Stored data
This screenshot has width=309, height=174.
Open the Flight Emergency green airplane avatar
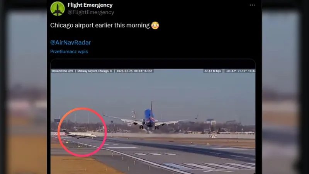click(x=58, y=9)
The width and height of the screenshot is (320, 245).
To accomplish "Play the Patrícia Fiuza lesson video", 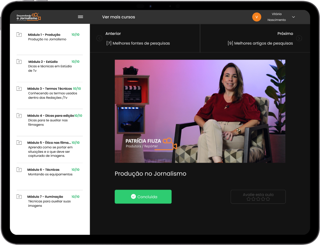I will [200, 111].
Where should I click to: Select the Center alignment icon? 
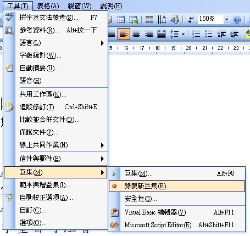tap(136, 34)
---
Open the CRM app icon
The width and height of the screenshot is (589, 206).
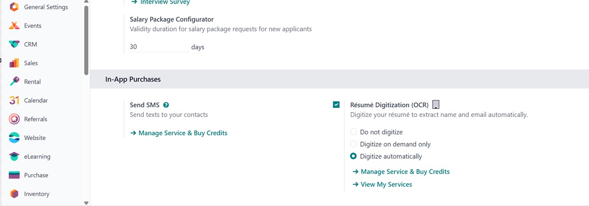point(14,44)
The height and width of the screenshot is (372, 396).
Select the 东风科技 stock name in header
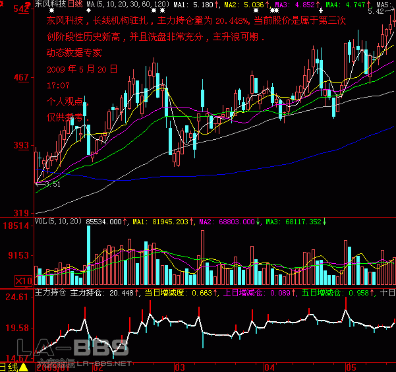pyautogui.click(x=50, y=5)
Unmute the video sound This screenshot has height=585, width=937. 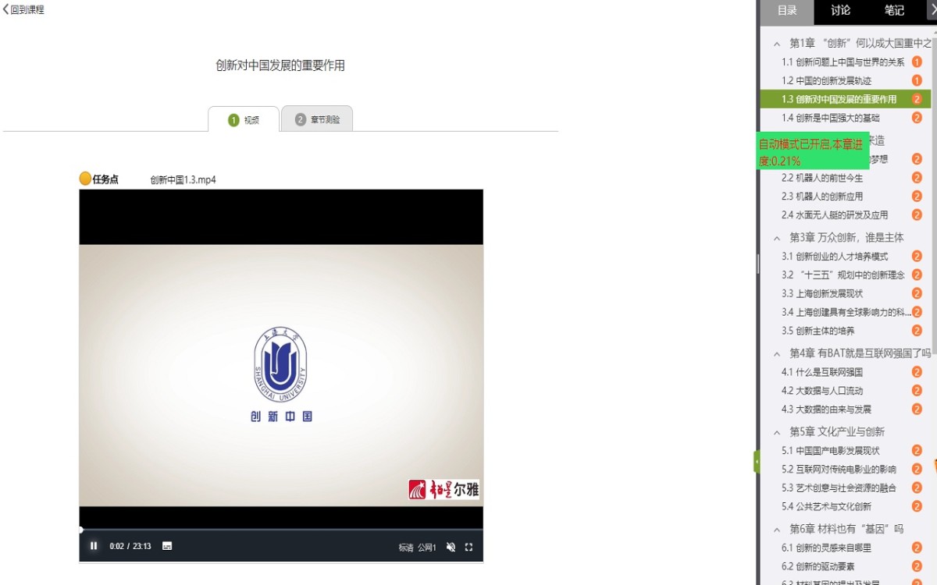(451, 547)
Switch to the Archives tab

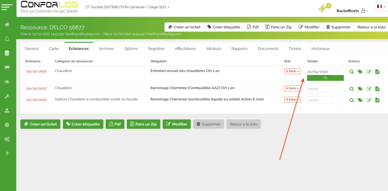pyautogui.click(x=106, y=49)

Aim of the exercise
Return every line of the listing above that contains the word "icon".

The response
Where should I click to: Select the Center alignment icon? 
Open the CRM app icon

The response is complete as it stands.